Given a set of 2D points, find the maximum number of points that lie on the same straight line. The points are given as an array of (x, y) coordinate pairs.

Intuition

For each point, we can compute the slope it forms with every other point. Points that share the same slope relative to a fixed reference point are collinear with it. By grouping slopes and finding the largest group, we find the maximum collinear count through that reference point. Repeating this for every point as the reference gives the global answer. The critical subtlety is representing slopes in a way that avoids floating-point errors — using reduced fractions (rise/run in lowest terms) instead of decimal division.

Approach

1. For each point p in the array, treat it as the "anchor" and compute the slope to every other point q.
2. Represent the slope as a pair (dy, dx) reduced to lowest terms using the GCD. Normalize sign so that dx is always non-negative (and if dx == 0, ensure dy is positive). This avoids hash collisions between equivalent slopes.
3. Use a hash map to count how many points share each slope relative to the anchor.
4. Track duplicate points (same coordinates as the anchor) separately, since they are collinear with any line through the anchor.
5. The best count through this anchor is maxSlopeCount + duplicates.
6. The global answer is the maximum across all anchors.

Pseudocode

function lineThroughPoints(points):
    if len(points) <= 2:
        return len(points)

    maxPoints = 1

    for i from 0 to len(points) - 1:
        slopeMap = {}
        duplicates = 1  # count self

        for j from 0 to len(points) - 1:
            if i == j:
                continue
            dx = points[j].x - points[i].x
            dy = points[j].y - points[i].y

            if dx == 0 and dy == 0:
                duplicates += 1
                continue

            g = gcd(abs(dy), abs(dx))
            dy /= g
            dx /= g

            # Normalize sign
            if dx < 0:
                dx = -dx
                dy = -dy
            elif dx == 0:
                dy = abs(dy)

            slope = (dy, dx)
            slopeMap[slope] = slopeMap.get(slope, 0) + 1

        localMax = duplicates
        for count in slopeMap.values():
            localMax = max(localMax, count + duplicates)

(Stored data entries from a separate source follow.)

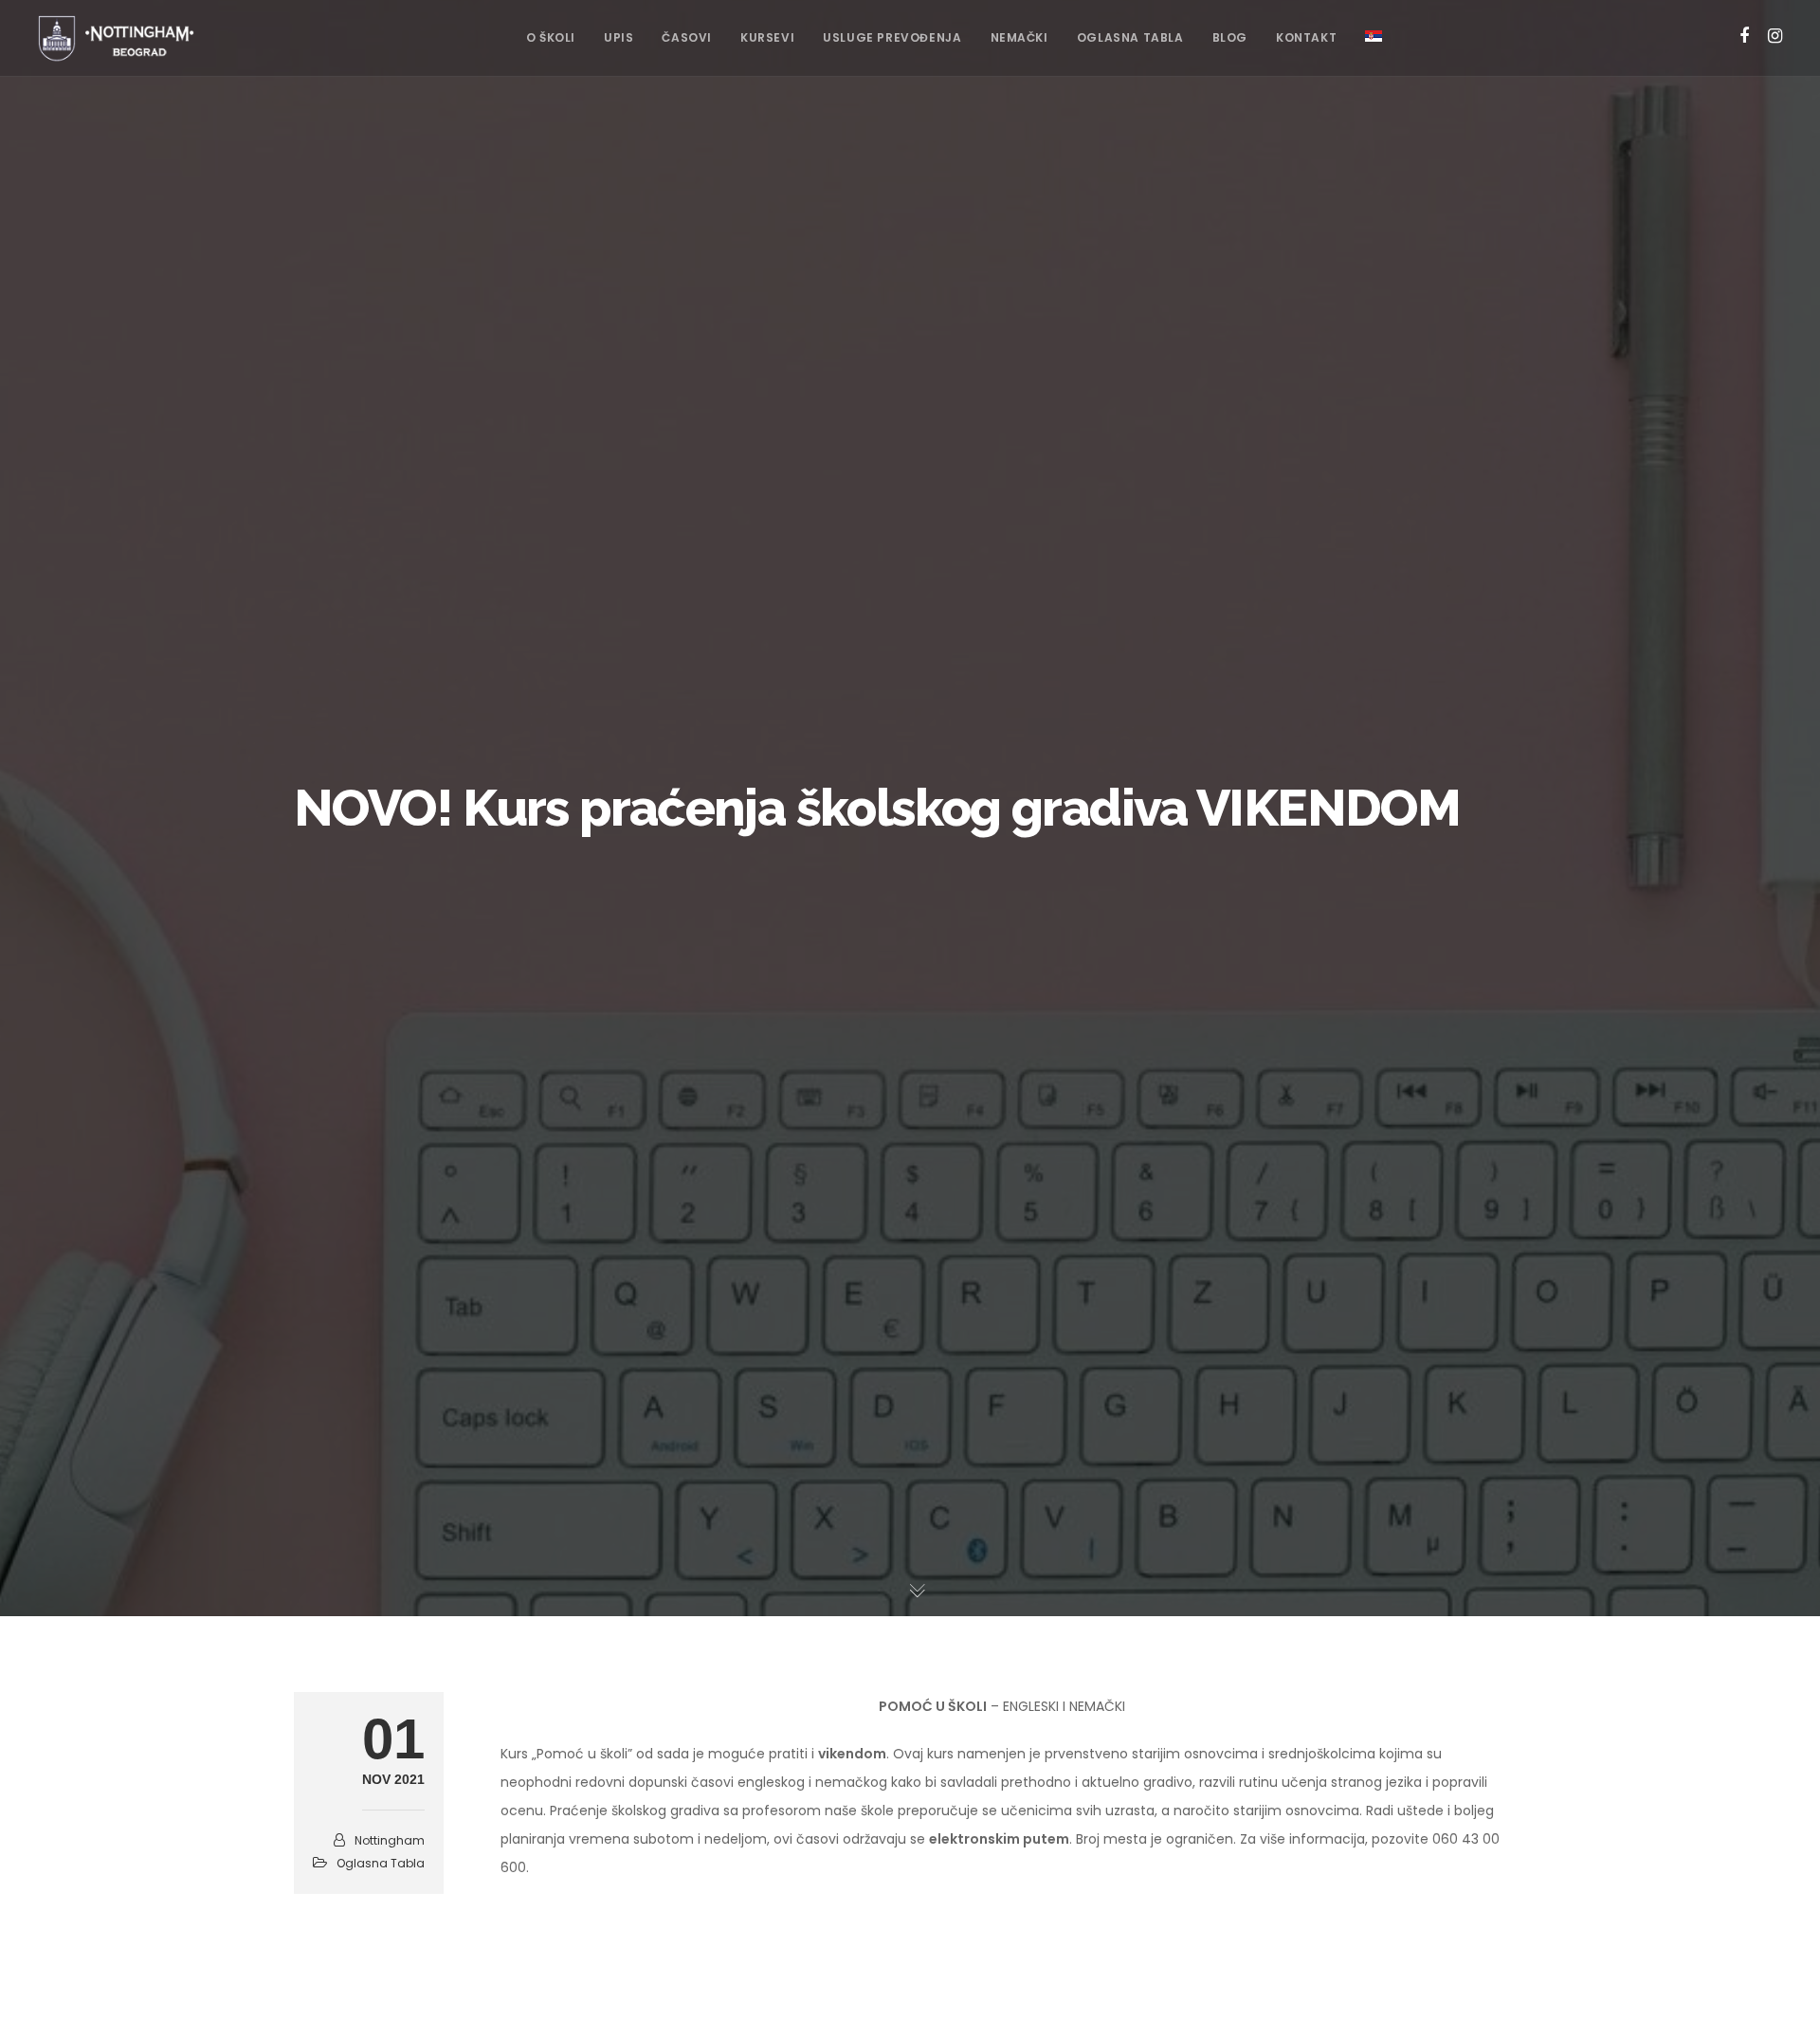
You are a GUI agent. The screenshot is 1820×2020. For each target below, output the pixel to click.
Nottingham (390, 1840)
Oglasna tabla (381, 1863)
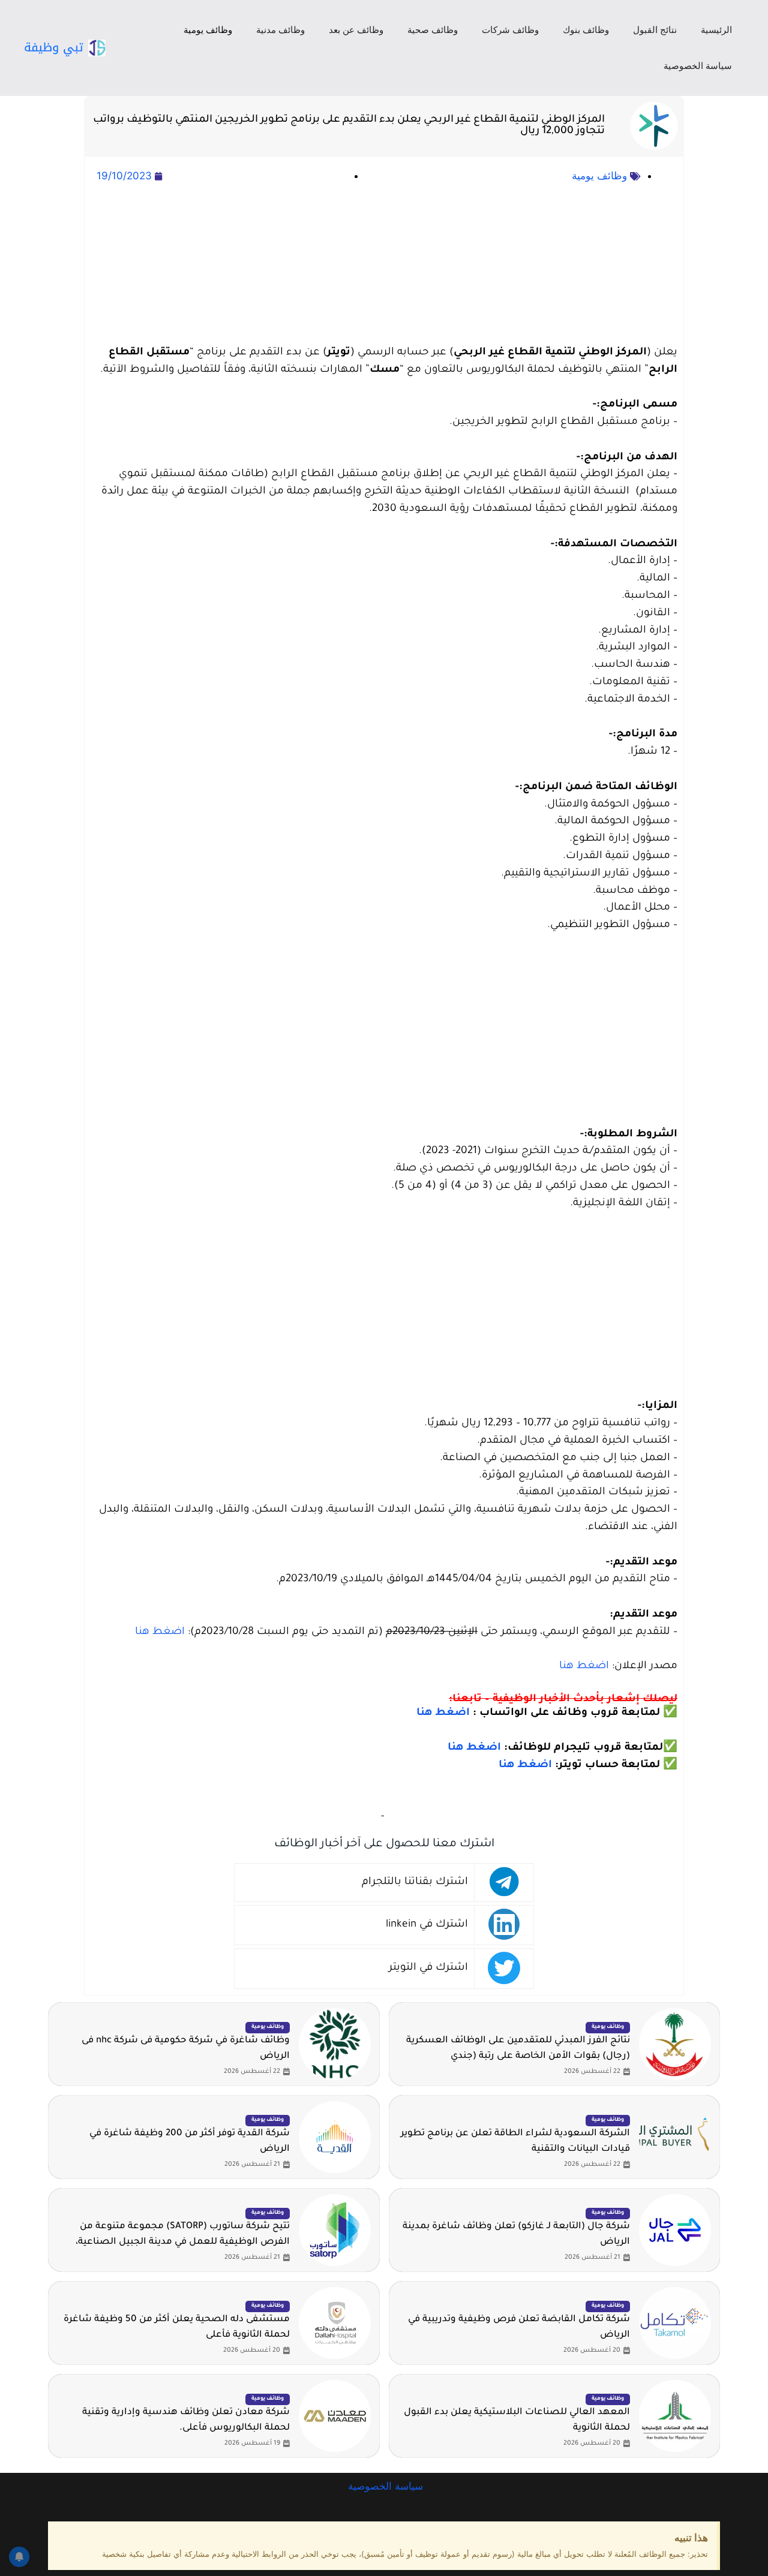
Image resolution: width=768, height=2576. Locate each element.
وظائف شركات (510, 29)
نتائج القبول (655, 29)
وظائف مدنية (280, 29)
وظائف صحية (432, 29)
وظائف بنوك (586, 29)
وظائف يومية (208, 29)
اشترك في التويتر (428, 1968)
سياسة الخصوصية (698, 65)
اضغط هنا (160, 1632)
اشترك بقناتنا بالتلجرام (415, 1882)
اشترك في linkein (427, 1925)
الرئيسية (716, 29)
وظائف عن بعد (356, 29)
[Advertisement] (384, 265)
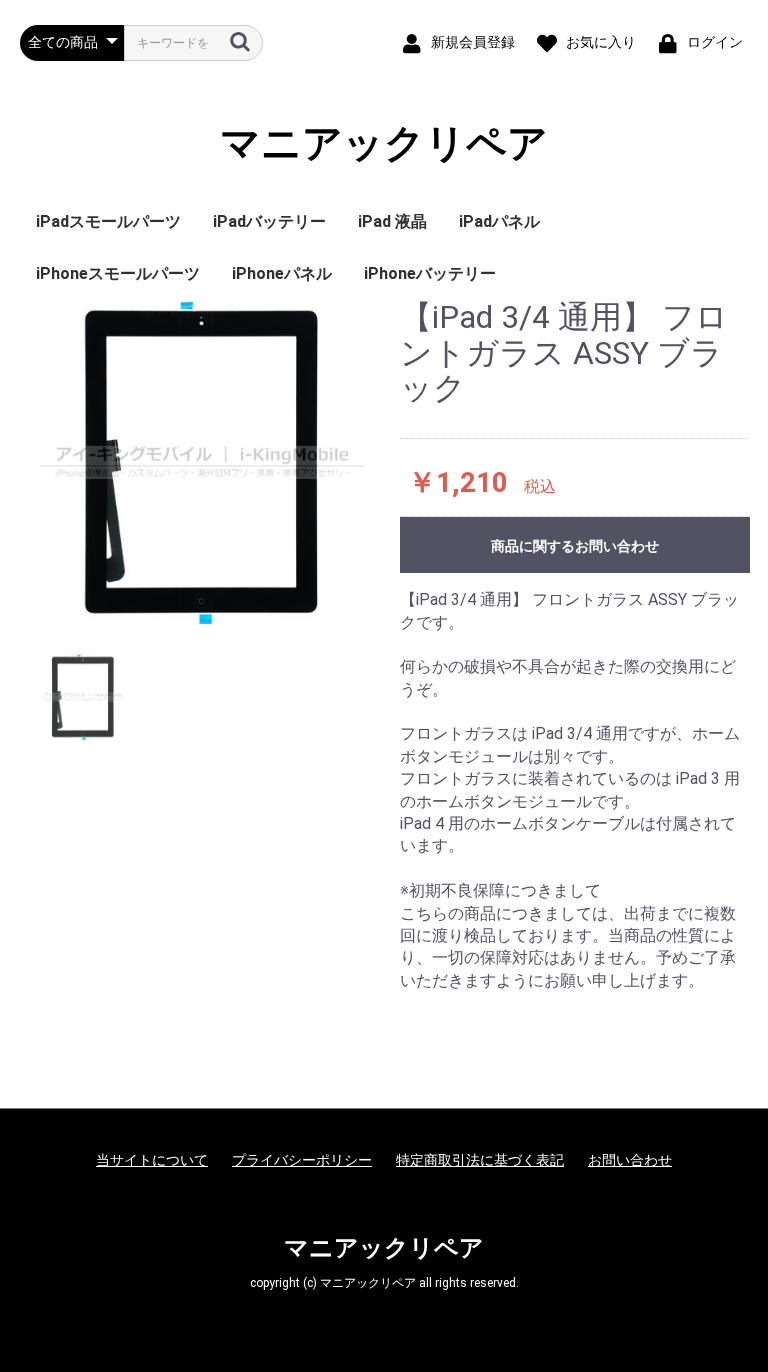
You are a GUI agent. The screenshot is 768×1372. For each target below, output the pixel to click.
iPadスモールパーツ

        maxPoints = max(maxPoints, localMax)

    return maxPoints

Time & Space Complexity

• Time: O(n^2) where n is the number of points. For each of the n points, we iterate over all other n-1 points. GCD computation is O(log(max_coordinate)) per pair, which is negligible.
• Space: O(n) for the slope hash map, which is rebuilt for each anchor point.

Key Insights

• Representing slopes as reduced integer fractions avoids floating-point precision issues entirely. This is essential for correctness.
• Sign normalization ensures that slopes like (1, -2) and (-1, 2) are treated as the same slope.
• Vertical lines (dx = 0) and horizontal lines (dy = 0) are handled naturally by the fraction representation.
• Duplicate points must be counted separately since they have an undefined slope but lie on every line through that location.
• The O(n^2) approach is optimal because in the worst case, verifying that more than 2 points are collinear requires examining all pairs.

Edge Cases

• Single point: return 1.
• Two points: always collinear, return 2.
• All points are the same: all duplicates, return n.
• All points are collinear: the answer is n.
• Large coordinates: ensure GCD and fraction operations do not overflow (use long integers if necessary).
• Points forming a grid: many distinct slopes exist, but the answer might still be a full row or column.